Please reproduce all of the entries below line for line, without changing a single character.

[Extracted data entries]
■ ■ ■ ■ ■

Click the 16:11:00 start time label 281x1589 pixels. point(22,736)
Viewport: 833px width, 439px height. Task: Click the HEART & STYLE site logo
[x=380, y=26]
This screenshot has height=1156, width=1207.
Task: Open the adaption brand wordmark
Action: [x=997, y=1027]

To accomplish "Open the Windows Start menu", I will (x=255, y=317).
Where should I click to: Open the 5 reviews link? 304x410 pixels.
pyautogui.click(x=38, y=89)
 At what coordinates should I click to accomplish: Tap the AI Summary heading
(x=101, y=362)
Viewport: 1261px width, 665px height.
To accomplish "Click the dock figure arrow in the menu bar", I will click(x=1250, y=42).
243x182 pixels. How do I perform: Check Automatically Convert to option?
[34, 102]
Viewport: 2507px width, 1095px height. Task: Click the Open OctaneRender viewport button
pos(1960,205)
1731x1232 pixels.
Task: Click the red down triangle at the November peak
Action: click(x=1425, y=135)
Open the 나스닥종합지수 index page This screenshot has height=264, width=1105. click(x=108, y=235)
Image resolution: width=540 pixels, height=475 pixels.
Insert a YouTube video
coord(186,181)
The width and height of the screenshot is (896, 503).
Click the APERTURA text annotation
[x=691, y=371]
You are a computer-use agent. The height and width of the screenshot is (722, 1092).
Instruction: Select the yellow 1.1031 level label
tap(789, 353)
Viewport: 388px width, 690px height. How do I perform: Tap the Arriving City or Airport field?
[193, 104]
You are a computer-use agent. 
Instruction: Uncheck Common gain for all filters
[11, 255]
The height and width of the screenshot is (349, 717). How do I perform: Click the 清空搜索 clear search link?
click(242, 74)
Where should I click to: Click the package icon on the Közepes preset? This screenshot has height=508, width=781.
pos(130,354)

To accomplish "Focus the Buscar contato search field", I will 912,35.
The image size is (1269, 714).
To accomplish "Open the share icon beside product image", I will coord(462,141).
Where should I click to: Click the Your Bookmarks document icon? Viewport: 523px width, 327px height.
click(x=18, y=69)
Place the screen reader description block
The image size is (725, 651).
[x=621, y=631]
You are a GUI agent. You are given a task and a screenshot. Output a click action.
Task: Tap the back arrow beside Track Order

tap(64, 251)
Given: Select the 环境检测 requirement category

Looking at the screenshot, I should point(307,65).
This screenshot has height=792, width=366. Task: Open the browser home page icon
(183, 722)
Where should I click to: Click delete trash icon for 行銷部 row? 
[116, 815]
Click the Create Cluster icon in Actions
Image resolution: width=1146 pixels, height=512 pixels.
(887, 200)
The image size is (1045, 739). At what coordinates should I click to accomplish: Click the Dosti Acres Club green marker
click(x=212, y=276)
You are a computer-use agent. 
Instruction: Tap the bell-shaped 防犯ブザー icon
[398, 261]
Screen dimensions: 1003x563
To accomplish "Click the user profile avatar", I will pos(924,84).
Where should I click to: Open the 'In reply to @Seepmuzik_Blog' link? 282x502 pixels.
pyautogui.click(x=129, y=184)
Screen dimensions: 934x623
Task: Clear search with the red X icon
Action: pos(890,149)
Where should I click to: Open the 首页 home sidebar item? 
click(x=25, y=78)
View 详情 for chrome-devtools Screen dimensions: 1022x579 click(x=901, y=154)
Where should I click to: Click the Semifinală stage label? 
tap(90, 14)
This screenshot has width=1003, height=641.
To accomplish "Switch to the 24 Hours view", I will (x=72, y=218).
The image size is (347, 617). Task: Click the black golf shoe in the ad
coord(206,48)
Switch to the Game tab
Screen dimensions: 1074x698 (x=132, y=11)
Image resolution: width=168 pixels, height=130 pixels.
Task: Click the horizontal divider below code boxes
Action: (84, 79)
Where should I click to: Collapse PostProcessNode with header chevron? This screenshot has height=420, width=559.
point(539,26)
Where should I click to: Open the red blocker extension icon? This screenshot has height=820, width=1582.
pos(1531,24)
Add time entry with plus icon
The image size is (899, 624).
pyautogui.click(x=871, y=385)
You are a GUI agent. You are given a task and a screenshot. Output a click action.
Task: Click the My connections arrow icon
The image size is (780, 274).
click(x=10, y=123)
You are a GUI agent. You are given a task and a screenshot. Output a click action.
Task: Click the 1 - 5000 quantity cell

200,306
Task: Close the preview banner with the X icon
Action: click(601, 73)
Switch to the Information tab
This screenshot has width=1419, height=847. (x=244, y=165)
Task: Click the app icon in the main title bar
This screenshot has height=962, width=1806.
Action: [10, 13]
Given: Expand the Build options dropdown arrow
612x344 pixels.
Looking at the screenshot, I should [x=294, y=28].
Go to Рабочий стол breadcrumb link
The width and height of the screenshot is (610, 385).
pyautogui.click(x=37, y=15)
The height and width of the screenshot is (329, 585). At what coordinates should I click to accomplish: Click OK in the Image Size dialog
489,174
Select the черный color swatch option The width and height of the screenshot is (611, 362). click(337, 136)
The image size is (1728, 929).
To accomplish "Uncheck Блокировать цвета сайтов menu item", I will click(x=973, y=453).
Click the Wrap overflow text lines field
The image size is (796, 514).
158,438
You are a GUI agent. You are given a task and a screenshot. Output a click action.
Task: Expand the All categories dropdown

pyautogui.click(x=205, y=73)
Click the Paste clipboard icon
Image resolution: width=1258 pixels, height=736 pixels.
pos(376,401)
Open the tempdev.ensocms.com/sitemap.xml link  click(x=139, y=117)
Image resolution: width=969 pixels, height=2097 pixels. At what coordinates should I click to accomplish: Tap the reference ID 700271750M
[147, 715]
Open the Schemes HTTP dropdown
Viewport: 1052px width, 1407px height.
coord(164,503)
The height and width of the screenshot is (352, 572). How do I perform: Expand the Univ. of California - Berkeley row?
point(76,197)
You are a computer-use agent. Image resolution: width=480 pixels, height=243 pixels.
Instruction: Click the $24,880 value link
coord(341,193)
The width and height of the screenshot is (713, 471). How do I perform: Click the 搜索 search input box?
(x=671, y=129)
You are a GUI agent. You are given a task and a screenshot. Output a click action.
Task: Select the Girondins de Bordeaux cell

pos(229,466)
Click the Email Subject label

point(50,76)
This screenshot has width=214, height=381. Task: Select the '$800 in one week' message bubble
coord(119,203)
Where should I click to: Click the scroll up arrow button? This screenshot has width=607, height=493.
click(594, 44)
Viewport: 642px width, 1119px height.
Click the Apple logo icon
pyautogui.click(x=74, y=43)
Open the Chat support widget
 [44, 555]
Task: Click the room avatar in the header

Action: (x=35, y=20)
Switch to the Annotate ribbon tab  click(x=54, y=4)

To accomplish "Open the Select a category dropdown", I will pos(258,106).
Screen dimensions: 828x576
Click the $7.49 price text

■ ■ ■ ■ ■

▶ COMPLETE RESPONSE:
Click the 16:11:00 start time label 281x1589 pixels. point(22,736)
Viewport: 833px width, 439px height. Task: Click the HEART & STYLE site logo
[x=380, y=26]
This screenshot has height=1156, width=1207.
Task: Open the adaption brand wordmark
Action: [x=997, y=1027]

To accomplish "Open the Windows Start menu", I will (x=255, y=317).
Where should I click to: Open the 5 reviews link? 304x410 pixels.
pyautogui.click(x=38, y=89)
 At what coordinates should I click to accomplish: Tap the AI Summary heading
(x=101, y=362)
Viewport: 1261px width, 665px height.
To accomplish "Click the dock figure arrow in the menu bar", I will click(x=1250, y=42).
243x182 pixels. How do I perform: Check Automatically Convert to option?
[34, 102]
Viewport: 2507px width, 1095px height. Task: Click the Open OctaneRender viewport button
pos(1960,205)
1731x1232 pixels.
Task: Click the red down triangle at the November peak
Action: click(x=1425, y=135)
Open the 나스닥종합지수 index page This screenshot has height=264, width=1105. click(x=108, y=235)
Image resolution: width=540 pixels, height=475 pixels.
Insert a YouTube video
coord(186,181)
The width and height of the screenshot is (896, 503).
Click the APERTURA text annotation
[x=691, y=371]
You are a computer-use agent. The height and width of the screenshot is (722, 1092).
Instruction: Select the yellow 1.1031 level label
tap(789, 353)
Viewport: 388px width, 690px height. How do I perform: Tap the Arriving City or Airport field?
[193, 104]
You are a computer-use agent. 
Instruction: Uncheck Common gain for all filters
[11, 255]
The height and width of the screenshot is (349, 717). How do I perform: Click the 清空搜索 clear search link?
click(242, 74)
Where should I click to: Click the package icon on the Közepes preset? This screenshot has height=508, width=781.
pos(130,354)

To accomplish "Focus the Buscar contato search field", I will 912,35.
The image size is (1269, 714).
To accomplish "Open the share icon beside product image", I will coord(462,141).
Where should I click to: Click the Your Bookmarks document icon? Viewport: 523px width, 327px height.
click(x=18, y=69)
Place the screen reader description block
The image size is (725, 651).
[x=621, y=631]
You are a GUI agent. You are given a task and a screenshot. Output a click action.
Task: Tap the back arrow beside Track Order

tap(64, 251)
Given: Select the 环境检测 requirement category

Looking at the screenshot, I should point(307,65).
This screenshot has height=792, width=366. Task: Open the browser home page icon
(183, 722)
Where should I click to: Click delete trash icon for 行銷部 row? 
[116, 815]
Click the Create Cluster icon in Actions
Image resolution: width=1146 pixels, height=512 pixels.
(887, 200)
The image size is (1045, 739). At what coordinates should I click to accomplish: Click the Dosti Acres Club green marker
click(x=212, y=276)
You are a computer-use agent. 
Instruction: Tap the bell-shaped 防犯ブザー icon
[398, 261]
Screen dimensions: 1003x563
To accomplish "Click the user profile avatar", I will pos(924,84).
Where should I click to: Open the 'In reply to @Seepmuzik_Blog' link? 282x502 pixels.
pyautogui.click(x=129, y=184)
Screen dimensions: 934x623
Task: Clear search with the red X icon
Action: pos(890,149)
Where should I click to: Open the 首页 home sidebar item? 
click(x=25, y=78)
View 详情 for chrome-devtools Screen dimensions: 1022x579 click(x=901, y=154)
Where should I click to: Click the Semifinală stage label? 
tap(90, 14)
This screenshot has width=1003, height=641.
To accomplish "Switch to the 24 Hours view", I will (x=72, y=218).
The image size is (347, 617). Task: Click the black golf shoe in the ad
coord(206,48)
Switch to the Game tab
Screen dimensions: 1074x698 (x=132, y=11)
Image resolution: width=168 pixels, height=130 pixels.
Task: Click the horizontal divider below code boxes
Action: (84, 79)
Where should I click to: Collapse PostProcessNode with header chevron? This screenshot has height=420, width=559.
point(539,26)
Where should I click to: Open the red blocker extension icon? This screenshot has height=820, width=1582.
pos(1531,24)
Add time entry with plus icon
The image size is (899, 624).
pyautogui.click(x=871, y=385)
You are a GUI agent. You are given a task and a screenshot. Output a click action.
Task: Click the My connections arrow icon
The image size is (780, 274).
click(x=10, y=123)
You are a GUI agent. You are given a task and a screenshot. Output a click action.
Task: Click the 1 - 5000 quantity cell

200,306
Task: Close the preview banner with the X icon
Action: click(601, 73)
Switch to the Information tab
This screenshot has width=1419, height=847. (x=244, y=165)
Task: Click the app icon in the main title bar
This screenshot has height=962, width=1806.
Action: [10, 13]
Given: Expand the Build options dropdown arrow
612x344 pixels.
Looking at the screenshot, I should [x=294, y=28].
Go to Рабочий стол breadcrumb link
The width and height of the screenshot is (610, 385).
pyautogui.click(x=37, y=15)
The height and width of the screenshot is (329, 585). At what coordinates should I click to accomplish: Click OK in the Image Size dialog
489,174
Select the черный color swatch option The width and height of the screenshot is (611, 362). click(337, 136)
The image size is (1728, 929).
To accomplish "Uncheck Блокировать цвета сайтов menu item", I will click(x=973, y=453).
Click the Wrap overflow text lines field
The image size is (796, 514).
158,438
You are a GUI agent. You are given a task and a screenshot. Output a click action.
Task: Expand the All categories dropdown

pyautogui.click(x=205, y=73)
Click the Paste clipboard icon
Image resolution: width=1258 pixels, height=736 pixels.
pos(376,401)
Open the tempdev.ensocms.com/sitemap.xml link  click(x=139, y=117)
Image resolution: width=969 pixels, height=2097 pixels. At what coordinates should I click to accomplish: Tap the reference ID 700271750M
[147, 715]
Open the Schemes HTTP dropdown
Viewport: 1052px width, 1407px height.
coord(164,503)
The height and width of the screenshot is (352, 572). How do I perform: Expand the Univ. of California - Berkeley row?
point(76,197)
You are a computer-use agent. Image resolution: width=480 pixels, height=243 pixels.
Instruction: Click the $24,880 value link
coord(341,193)
The width and height of the screenshot is (713, 471). How do I perform: Click the 搜索 search input box?
(x=671, y=129)
You are a GUI agent. You are given a task and a screenshot. Output a click action.
Task: Select the Girondins de Bordeaux cell

pos(229,466)
Click the Email Subject label

point(50,76)
This screenshot has width=214, height=381. Task: Select the '$800 in one week' message bubble
coord(119,203)
Where should I click to: Click the scroll up arrow button? This screenshot has width=607, height=493.
click(594, 44)
Viewport: 642px width, 1119px height.
Click the Apple logo icon
pyautogui.click(x=74, y=43)
Open the Chat support widget
 [44, 555]
Task: Click the room avatar in the header

Action: (x=35, y=20)
Switch to the Annotate ribbon tab  click(x=54, y=4)

To accomplish "Open the Select a category dropdown", I will pos(258,106).
Screen dimensions: 828x576
Click the $7.49 price text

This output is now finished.